Un climat politique sous tension
Alors que les forces de sécurité ont quadrillé la capitale jeudi, leur absence a été remarquée lors des pillages nocturnes. Plusieurs domiciles de parlementaires proches du pouvoir ont été incendiés, ainsi qu’une station du téléphérique, l’un des projets phares récemment inaugurés par le gouvernement.
Depuis New York, où il participait à l’Assemblée générale de l’ONU, le président Andry Rajoelina a finalement réagi en condamnant « les actes de vandalisme » et en appelant au calme. Mais pour de nombreux observateurs, la crise dépasse la seule question des délestages. Les manifestants dénoncent aussi la corruption, le manque de transparence et l’absence de réponses concrètes à la pauvreté persistante, qui touche près de 75 % de la population.
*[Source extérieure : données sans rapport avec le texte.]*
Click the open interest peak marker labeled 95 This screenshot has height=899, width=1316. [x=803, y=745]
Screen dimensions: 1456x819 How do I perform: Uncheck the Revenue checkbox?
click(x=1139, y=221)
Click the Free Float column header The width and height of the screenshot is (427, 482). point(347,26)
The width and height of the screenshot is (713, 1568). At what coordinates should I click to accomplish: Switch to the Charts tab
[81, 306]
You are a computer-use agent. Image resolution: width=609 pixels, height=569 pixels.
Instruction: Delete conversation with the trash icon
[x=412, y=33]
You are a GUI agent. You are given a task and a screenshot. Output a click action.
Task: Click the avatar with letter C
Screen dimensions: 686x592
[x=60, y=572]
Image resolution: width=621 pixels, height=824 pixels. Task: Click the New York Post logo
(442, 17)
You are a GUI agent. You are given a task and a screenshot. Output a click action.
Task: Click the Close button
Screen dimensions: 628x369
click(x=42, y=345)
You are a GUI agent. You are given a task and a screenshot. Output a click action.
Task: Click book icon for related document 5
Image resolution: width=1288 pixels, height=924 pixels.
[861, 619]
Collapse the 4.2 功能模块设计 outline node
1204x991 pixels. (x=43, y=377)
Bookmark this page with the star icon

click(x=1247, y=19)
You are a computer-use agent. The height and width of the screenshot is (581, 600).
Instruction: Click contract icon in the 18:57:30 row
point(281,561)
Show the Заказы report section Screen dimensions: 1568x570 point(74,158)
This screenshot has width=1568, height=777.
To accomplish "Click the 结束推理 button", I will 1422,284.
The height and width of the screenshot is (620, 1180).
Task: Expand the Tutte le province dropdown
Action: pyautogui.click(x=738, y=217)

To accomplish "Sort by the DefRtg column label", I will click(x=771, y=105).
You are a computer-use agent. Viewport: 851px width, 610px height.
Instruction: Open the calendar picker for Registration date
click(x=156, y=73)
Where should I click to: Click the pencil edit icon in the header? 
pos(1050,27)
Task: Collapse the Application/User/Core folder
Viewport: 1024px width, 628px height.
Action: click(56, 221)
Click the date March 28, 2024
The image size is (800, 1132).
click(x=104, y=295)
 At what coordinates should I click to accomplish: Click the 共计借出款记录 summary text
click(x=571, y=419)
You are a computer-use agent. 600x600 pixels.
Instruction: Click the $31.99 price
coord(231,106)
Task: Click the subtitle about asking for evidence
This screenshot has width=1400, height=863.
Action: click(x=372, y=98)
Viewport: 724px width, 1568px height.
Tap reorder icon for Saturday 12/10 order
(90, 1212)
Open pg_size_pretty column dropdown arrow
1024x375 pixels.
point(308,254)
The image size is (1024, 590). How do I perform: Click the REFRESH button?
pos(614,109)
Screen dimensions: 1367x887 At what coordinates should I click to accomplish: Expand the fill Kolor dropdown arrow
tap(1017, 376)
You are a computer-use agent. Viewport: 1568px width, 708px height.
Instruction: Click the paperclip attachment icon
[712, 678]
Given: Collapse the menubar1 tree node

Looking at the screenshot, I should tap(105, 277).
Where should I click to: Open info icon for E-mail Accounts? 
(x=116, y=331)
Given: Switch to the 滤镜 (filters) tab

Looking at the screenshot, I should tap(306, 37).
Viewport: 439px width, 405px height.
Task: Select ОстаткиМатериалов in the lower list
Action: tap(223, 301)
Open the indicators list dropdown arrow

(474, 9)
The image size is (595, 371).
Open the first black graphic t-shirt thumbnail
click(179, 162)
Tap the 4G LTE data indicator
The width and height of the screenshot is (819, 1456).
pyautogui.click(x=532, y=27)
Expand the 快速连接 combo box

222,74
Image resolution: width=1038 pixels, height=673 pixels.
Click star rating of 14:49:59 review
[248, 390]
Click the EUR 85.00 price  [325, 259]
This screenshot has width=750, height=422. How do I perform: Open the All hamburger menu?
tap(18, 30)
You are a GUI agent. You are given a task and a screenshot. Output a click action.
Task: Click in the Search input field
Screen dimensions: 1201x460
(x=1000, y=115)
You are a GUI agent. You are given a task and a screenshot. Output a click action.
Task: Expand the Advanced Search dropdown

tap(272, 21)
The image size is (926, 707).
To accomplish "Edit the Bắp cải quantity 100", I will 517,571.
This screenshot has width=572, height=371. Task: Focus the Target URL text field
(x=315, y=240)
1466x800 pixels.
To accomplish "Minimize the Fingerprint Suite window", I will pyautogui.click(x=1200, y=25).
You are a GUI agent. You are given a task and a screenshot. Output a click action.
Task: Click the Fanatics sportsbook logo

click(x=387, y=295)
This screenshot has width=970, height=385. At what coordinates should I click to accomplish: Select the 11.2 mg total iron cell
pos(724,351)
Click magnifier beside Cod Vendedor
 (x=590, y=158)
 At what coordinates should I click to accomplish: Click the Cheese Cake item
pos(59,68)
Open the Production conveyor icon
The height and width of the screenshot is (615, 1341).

Une contestation appelée à durer
Malgré le couvre-feu et la répression, des violences sporadiques et de nouveaux appels à manifester circulent déjà sur les réseaux sociaux. Le drapeau pirate de la série japonaise One Piece, devenu symbole de contestation pour cette jeunesse, flottait encore jeudi dans les rues de la capitale.
À Antananarivo comme ailleurs, beaucoup craignent une escalade de la violence. Mais pour une partie de la jeunesse malgache, la mobilisation ne fait que commencer.